- **Study text**:
- Opening Delimiter -
It was Tuesday December 20, 2011 and it was the day before I was taking off for our holiday break. We had decided to meet for lunch once again before we would not be seeing each other every day for a couple of weeks.
We had such a great time. I told her about my upcoming doctor’s appointment & tests. It was a conversation we had had before, and she was so supportive as usual. We weren’t just co-workers, we were friends who shared so much every day, even if we didn’t socialize on weekends. Our lives were different, but our lives were connected. We shared stories of our crazy families and even our personal lives. She was one of only five people who knew about a couple of things I was afraid to tell anyone else.
On Friday December 21, 2011, she texted me like clockwork in the afternoon after the first of many doctor’s appointments I was to face in the next month.
It was almost as if she had set an alarm to remind her to check on me. I wouldn’t be surprised if she did, but I wouldn’t be shocked if she didn’t. She just always knew to look out for her friends. The following Wednesday, after one of my bigger medical tests, she texted me to see if I was ok. We talked about going back to our usual place for lunch when we would return to work the following week and she would get the full download.
On New Year’s Eve, like most of us, I sent a bunch of text to people I really care about, one of them being her. I wasn’t prepared for the email I got the next morning from work. I had promised myself not to check ANY work email over the entire break. And I was successful. But I thought, “I don’t want to come into the office to a crap show on Monday morning!” So, I logged in. And that’s when my shock and disbelief overwhelmed me. She can’t be –I’m older than her – she was fine – she just texted me the other day. But, obituaries don’t lie once published (unlike RIPs on Twitter) and just like that, she was gone.
- Closing Delimiter -
- **Supplied records**:
- Opening Delimiter -
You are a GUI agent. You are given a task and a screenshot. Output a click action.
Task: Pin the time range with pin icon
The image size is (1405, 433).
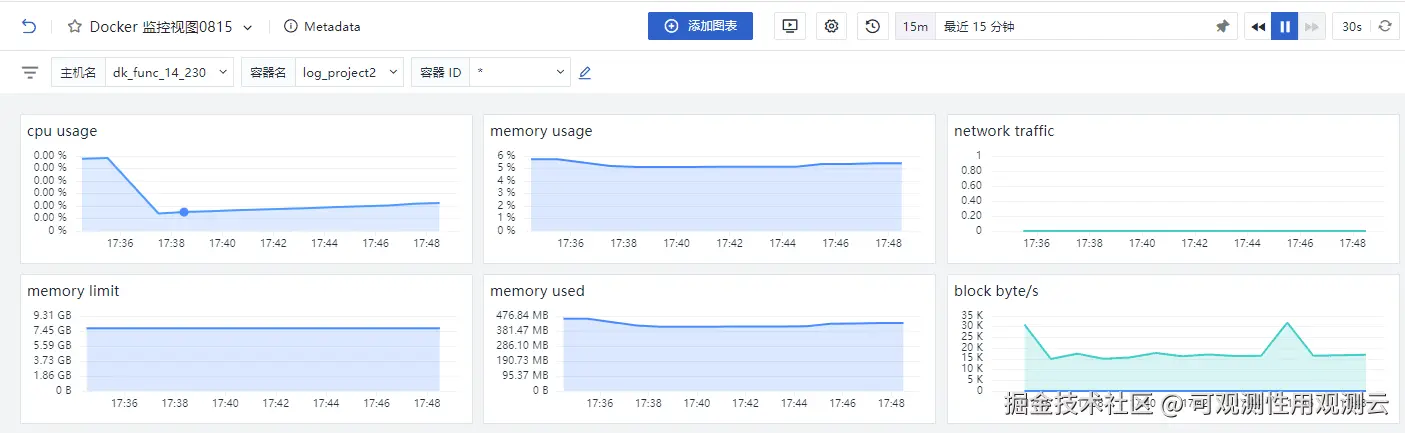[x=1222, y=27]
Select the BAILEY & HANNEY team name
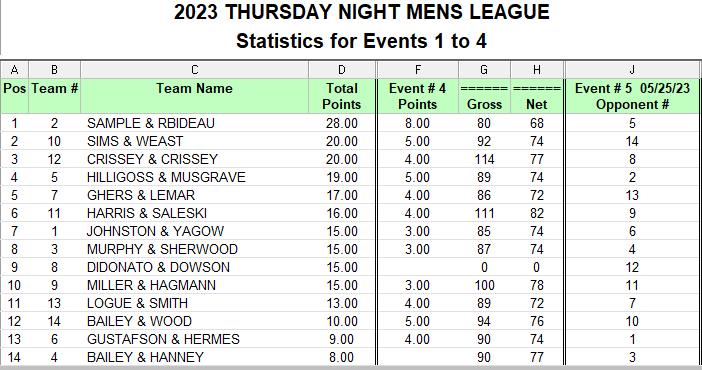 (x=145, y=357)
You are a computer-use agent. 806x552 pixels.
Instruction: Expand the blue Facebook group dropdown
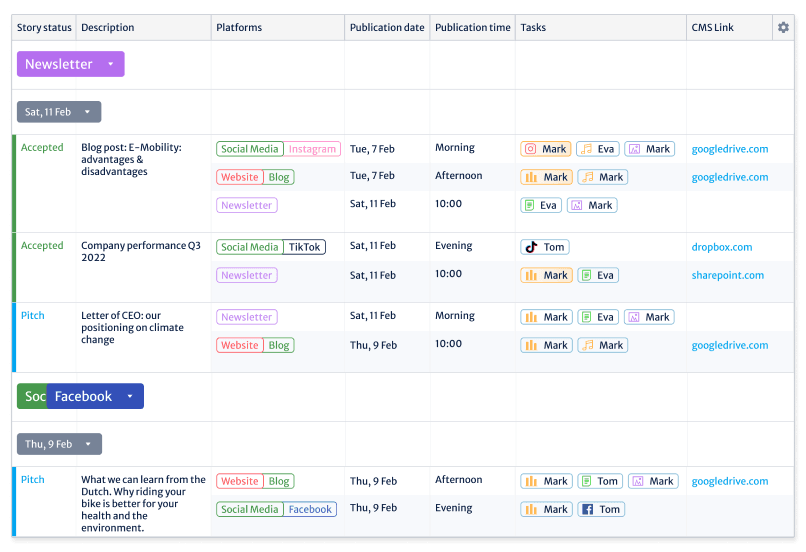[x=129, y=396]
- Closing Delimiter -
- Opening Delimiter -
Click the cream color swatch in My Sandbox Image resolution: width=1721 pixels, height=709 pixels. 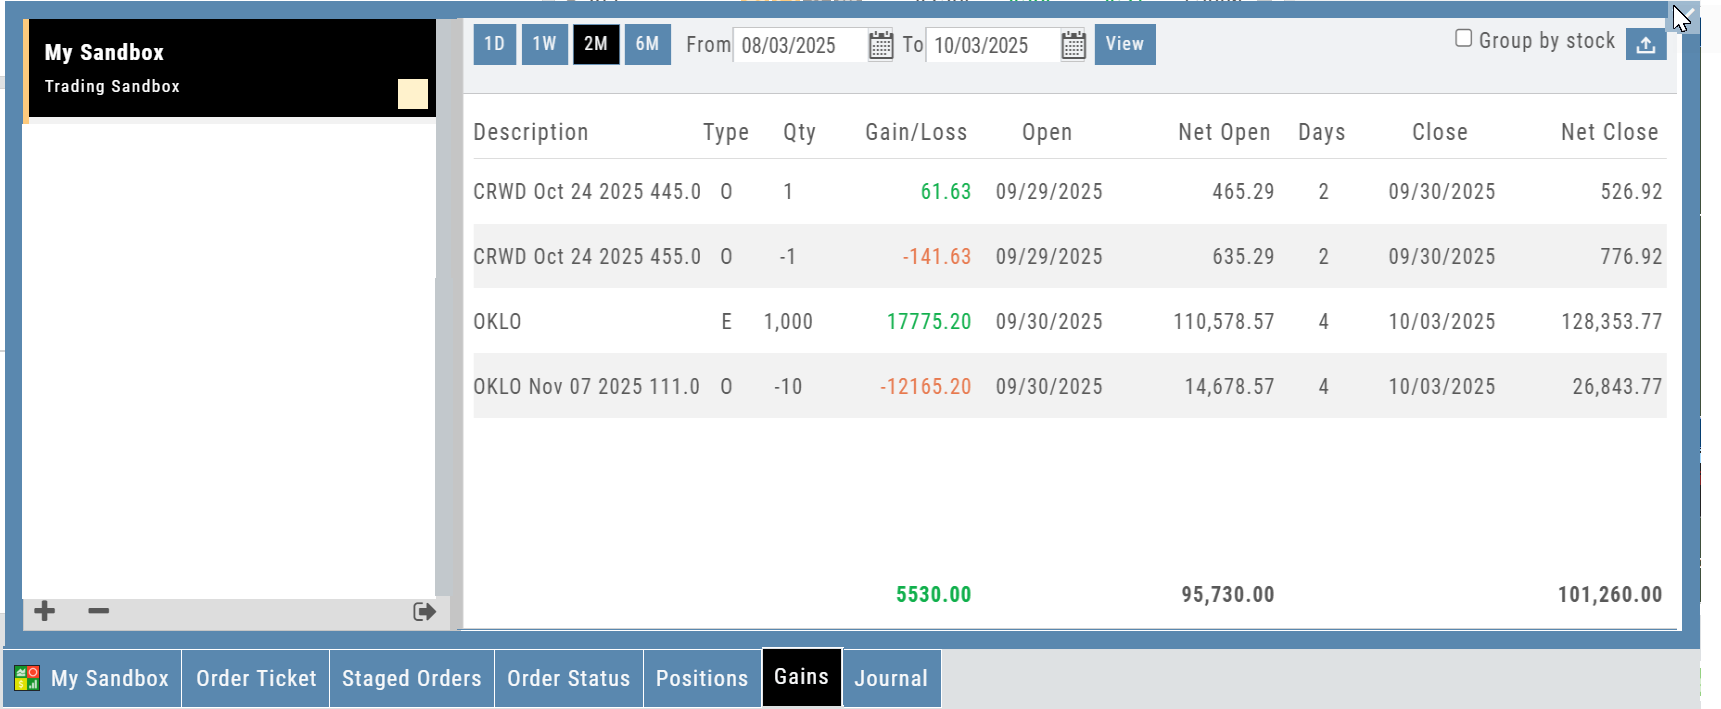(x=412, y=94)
- Closing Delimiter -
- Opening Delimiter -
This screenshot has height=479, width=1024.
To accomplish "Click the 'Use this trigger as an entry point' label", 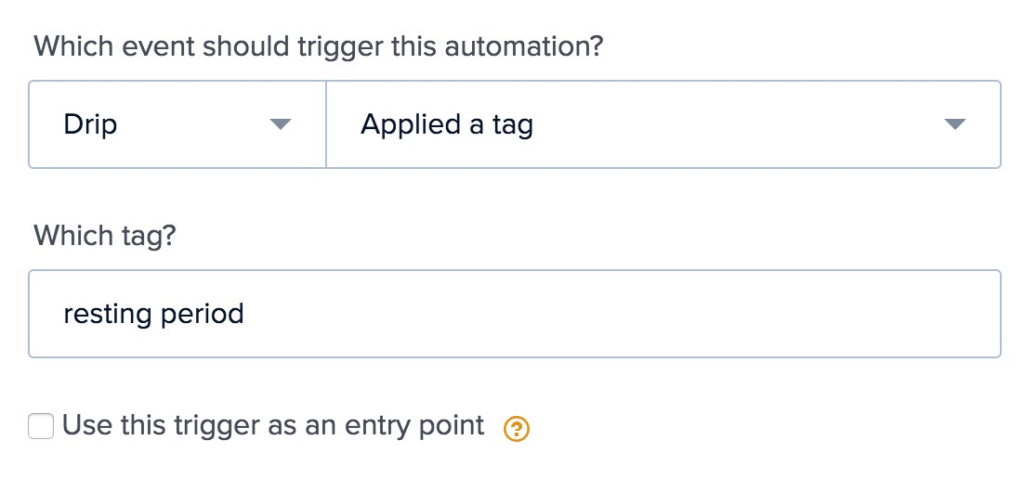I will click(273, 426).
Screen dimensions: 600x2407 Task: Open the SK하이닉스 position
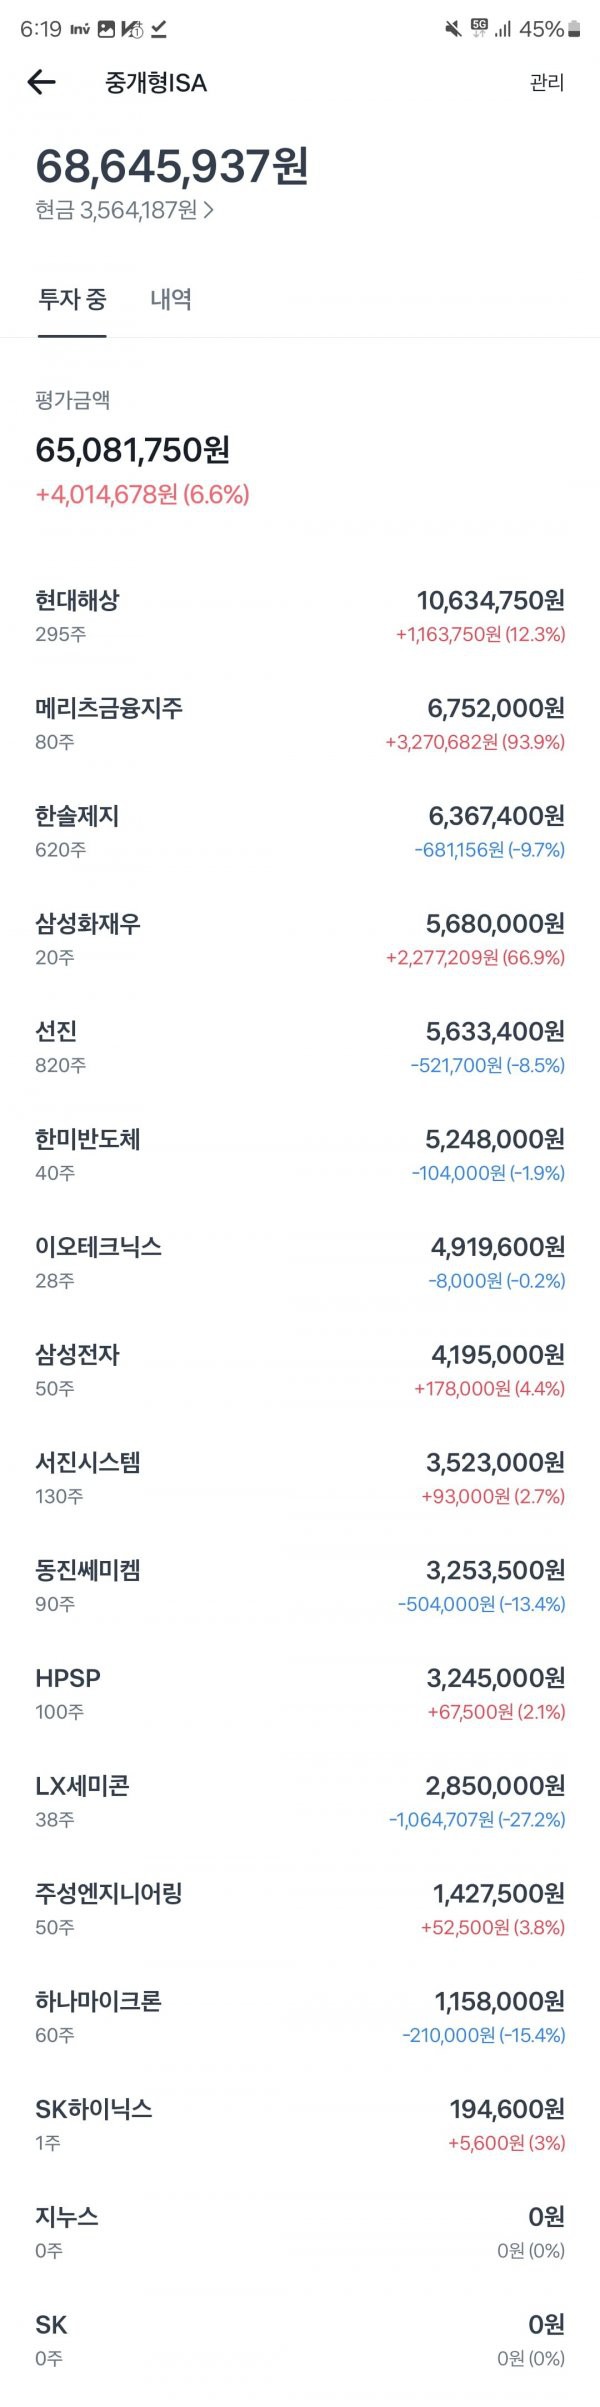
- Closing Delimiter -
- **Activity 1**: Echo a passage of the essay about a lost friend word for word, starting at "On New Year’s" and ending at "she was gone.".
- **Activity 2**: In the essay about a lost friend, what had the writer promised not to check during the break?
- **Activity 3**: Pick up the essay about a lost friend after its final sentence and keep writing.
The rows are material separate from the essay about a lost friend.

- **Your response 1**:
On New Year’s Eve, like most of us, I sent a bunch of text to people I really care about, one of them being her. I wasn’t prepared for the email I got the next morning from work. I had promised myself not to check ANY work email over the entire break. And I was successful. But I thought, “I don’t want to come into the office to a crap show on Monday morning!” So, I logged in. And that’s when my shock and disbelief overwhelmed me. She can’t be –I’m older than her – she was fine – she just texted me the other day. But, obituaries don’t lie once published (unlike RIPs on Twitter) and just like that, she was gone.

- **Your response 2**: Any work email over the entire break.

- **Your response 3**:
So, sorry I haven’t written in a while. In addition to this incredible hole in my heart & my life, I still had to continue through all of the invasive medical tests and uncertainty that one of my good friends had been supporting me through. But now, I was facing it with one less cheerleader, who was one of the best on my squad. Despite the physical pain of the tests, the anxiety of not knowing, I now have answers. It isn’t what my doctor feared most, and it even may not be a big problem down the road. I am taking the road of precaution, without making the big decisions that I thought would have to, and I am relieved. But I can also say that the very day and the very moment I left the doctor this morning, all I wanted to do was text my good friend to set her mind at ease as well.
Sorry, if this is a downer, but this is where I am. Love me or leave me, I will always be honest with myself and my readers. I know I will bounce back, but today I really miss my friend.